Exercise passage
Legacy of Dr. Robert Huebner
Sarah Gooding, Hometown Girard
In recent weeks, the Girard community has mourned the loss of a man whose profound influence on the area’s medical community helped make Girard Medical Center what it is today.
Dr. Robert Huebner passed away Nov. 13 at Girard Medical Center at the age of 73, and will be remembered in Southeast Kansas for his dedication to surgery and saving lives.
“Dr. Huebner was a very dedicated surgeon. He was always available, whether he was on call or not,” said Dr. Adam Paoni, who worked with Huebner and practices alongside Huebner’s wife, Dr. Lisa Salvador. “He was an invaluable asset to us as the medical community/medical staff. If we needed someone in an emergency situation, whether he was on call or not, he was there.”
“He would just pop up in the ER,” said Connie Little, manager of medical records at Girard Medical Center. “He was a lifesaver.”
Huebner’s colleagues remember his unrivaled passion for surgery, his steady presence and his willingness to take on challenging procedures in order to save lives.
“His real asset for us was that he was willing to do the difficult cases,” Paoni said. “He was just very confident and his confidence was based on his experience and his skill level.”
“He was the only one in our area for many years who would do vascular surgery,” noted Joyce Geier, interim director of nurses at Girard Medical Center, with others adding that Huebner also was willing to perform many other types of surgery at Girard Medical Center and Via Christi Hospital that other surgeons wouldn’t perform locally.
This led to many patients requesting that he be the one to perform their surgeries, according to Jerry Hanson, lab director at GMC.
“He put everyone at ease,” Hanson said. “You felt like, when he was here, everything was going to be fine.”
“I think there was an air of confidence if they found out he was going to be their consultant,” Little said.
Coworkers also said that, while Huebner had a very commanding personality, he provided those around him with a sense of comfort as he sought out opinions and then used that information to make decisions.
“He just treated everyone great,” Hanson said. “He was a pleasure to be around. He was in command, he was calm and he could make a decision.”
Hanson added that in Huebner’s profession the decisions often had to be made without a knowledge of the end results, but that he wasn’t afraid to proceed.
Colleagues noted that Huebner used the same decision-making process when it came to his own health.
Paoni said that most patients weren’t aware that Huebner had struggled with a long-term illness throughout the past decade, but that Huebner used every medical opportunity to maximize his time with his family, including his youngest son, Mason.
“He personally took a lot of surgical risks to be able to spend as much time as possible with his family,” Paoni said. “He never missed a beat as a dad. He always made sure they went fishing and on trips. He’d take him to Bears games in Chicago. They didn’t miss a thing.

[Collected data]
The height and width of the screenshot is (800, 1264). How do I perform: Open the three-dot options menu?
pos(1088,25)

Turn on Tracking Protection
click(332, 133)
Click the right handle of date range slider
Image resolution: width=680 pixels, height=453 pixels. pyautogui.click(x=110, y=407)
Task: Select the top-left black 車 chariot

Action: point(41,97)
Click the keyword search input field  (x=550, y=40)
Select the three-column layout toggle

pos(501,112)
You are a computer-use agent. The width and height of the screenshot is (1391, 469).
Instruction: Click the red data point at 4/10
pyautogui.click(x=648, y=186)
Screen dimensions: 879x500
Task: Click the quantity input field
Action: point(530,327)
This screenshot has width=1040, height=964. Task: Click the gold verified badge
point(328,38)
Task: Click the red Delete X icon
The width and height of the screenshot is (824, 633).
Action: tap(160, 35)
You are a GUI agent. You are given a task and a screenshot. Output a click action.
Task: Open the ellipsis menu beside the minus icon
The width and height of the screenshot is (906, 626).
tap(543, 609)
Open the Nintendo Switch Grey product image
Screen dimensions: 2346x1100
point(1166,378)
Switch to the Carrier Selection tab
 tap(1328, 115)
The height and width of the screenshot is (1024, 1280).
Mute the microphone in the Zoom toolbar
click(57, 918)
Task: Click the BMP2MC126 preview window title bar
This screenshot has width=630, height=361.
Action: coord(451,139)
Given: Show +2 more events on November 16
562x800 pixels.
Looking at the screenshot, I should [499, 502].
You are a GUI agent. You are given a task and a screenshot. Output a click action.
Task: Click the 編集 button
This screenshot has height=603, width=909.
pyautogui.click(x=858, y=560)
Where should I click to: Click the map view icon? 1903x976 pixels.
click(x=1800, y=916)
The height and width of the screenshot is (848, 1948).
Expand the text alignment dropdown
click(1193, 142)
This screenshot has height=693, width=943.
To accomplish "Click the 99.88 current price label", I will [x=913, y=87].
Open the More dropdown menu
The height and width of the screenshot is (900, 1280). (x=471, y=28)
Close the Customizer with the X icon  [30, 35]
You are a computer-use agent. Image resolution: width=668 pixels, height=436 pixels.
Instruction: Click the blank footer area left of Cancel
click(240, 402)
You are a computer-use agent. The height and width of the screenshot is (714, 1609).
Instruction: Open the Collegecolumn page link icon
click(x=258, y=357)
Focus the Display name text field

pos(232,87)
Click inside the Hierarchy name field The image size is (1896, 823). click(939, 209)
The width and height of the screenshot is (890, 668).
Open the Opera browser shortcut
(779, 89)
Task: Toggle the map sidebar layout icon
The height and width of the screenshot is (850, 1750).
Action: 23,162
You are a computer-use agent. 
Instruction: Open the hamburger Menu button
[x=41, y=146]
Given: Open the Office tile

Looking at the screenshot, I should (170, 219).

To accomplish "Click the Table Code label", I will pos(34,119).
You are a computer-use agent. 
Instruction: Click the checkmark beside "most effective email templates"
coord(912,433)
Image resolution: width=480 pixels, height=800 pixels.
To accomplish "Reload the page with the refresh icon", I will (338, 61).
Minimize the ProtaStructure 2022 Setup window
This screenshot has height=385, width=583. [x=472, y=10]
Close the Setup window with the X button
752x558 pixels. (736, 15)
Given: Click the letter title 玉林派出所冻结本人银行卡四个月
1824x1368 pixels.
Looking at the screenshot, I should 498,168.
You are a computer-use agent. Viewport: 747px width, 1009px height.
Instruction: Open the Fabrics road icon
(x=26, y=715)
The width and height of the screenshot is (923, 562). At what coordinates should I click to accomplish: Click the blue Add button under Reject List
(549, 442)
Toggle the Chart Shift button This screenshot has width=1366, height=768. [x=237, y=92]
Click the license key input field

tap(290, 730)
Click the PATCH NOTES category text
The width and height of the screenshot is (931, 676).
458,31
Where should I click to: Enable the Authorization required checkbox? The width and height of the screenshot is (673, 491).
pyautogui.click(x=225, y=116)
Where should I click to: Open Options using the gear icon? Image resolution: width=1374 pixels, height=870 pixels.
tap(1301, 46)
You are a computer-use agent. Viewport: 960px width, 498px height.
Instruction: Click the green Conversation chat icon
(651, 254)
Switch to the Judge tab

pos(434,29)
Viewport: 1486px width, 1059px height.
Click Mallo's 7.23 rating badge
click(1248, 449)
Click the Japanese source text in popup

Instructions
**A.** In the article about Dr. Robert Huebner, how old was he when he died?
**B.** In the article about Dr. Robert Huebner, rewrite the part that opens with the words containing "Huebner’s colleagues remember" and closes with "wouldn’t perform locally.", swapping "vascular surgery" for "heart surgery".
**C.** Please carry the article about Dr. Robert Huebner forward from where it stops.
The rows can be ignored.

Answers in order
**A.** He was 73.

**B.**
Huebner’s colleagues remember his unrivaled passion for surgery, his steady presence and his willingness to take on challenging procedures in order to save lives.
“His real asset for us was that he was willing to do the difficult cases,” Paoni said. “He was just very confident and his confidence was based on his experience and his skill level.”
“He was the only one in our area for many years who would do heart surgery,” noted Joyce Geier, interim director of nurses at Girard Medical Center, with others adding that Huebner also was willing to perform many other types of surgery at Girard Medical Center and Via Christi Hospital that other surgeons wouldn’t perform locally.

**C.**
“Balancing his professional responsibilities with his illness, it was amazing,” Paoni continued. “I never, once, in the entire time I knew him, ever heard him complain.”
That work-life balance also earned Huebner respect, as he strove to enjoy his family while also bettering the hospitals he worked with and raising the bar on trauma care in the region.
“Dr. Huebner contributed to Girard Medical Center’s success, mostly in ways that did not attract public notice,” said Nancy George, a Girard Medical Center trustee. “He was very supportive of the Girard Medical Center board of trustees’ strategic goal to survive as an independent organization while continuing to provide high quality medical care to our patients.”
“He was a visionary also,” said Hanson. “He instituted many new services within the community.”
Paoni said it was Huebner’s passion that both GMC and Via Christi (at that time Mt. Carmel) receive trauma center designations, and that he served on related boards and task forces until the time of his death.
Even as his extended illness took its toll, Huebner was out and about in the community celebrating healthcare.
“I last saw Dr. Huebner, when he was one of the Girard Medical Center Grand Marshals of the Girard Homecoming parade, which carried a theme of “Healthcare Heroes,” George said. “I thanked him for being a healthcare hero to my own family members and so many others in this region. We will greatly miss his commitment and contributions to keeping quality health care in Southeast Kansas.”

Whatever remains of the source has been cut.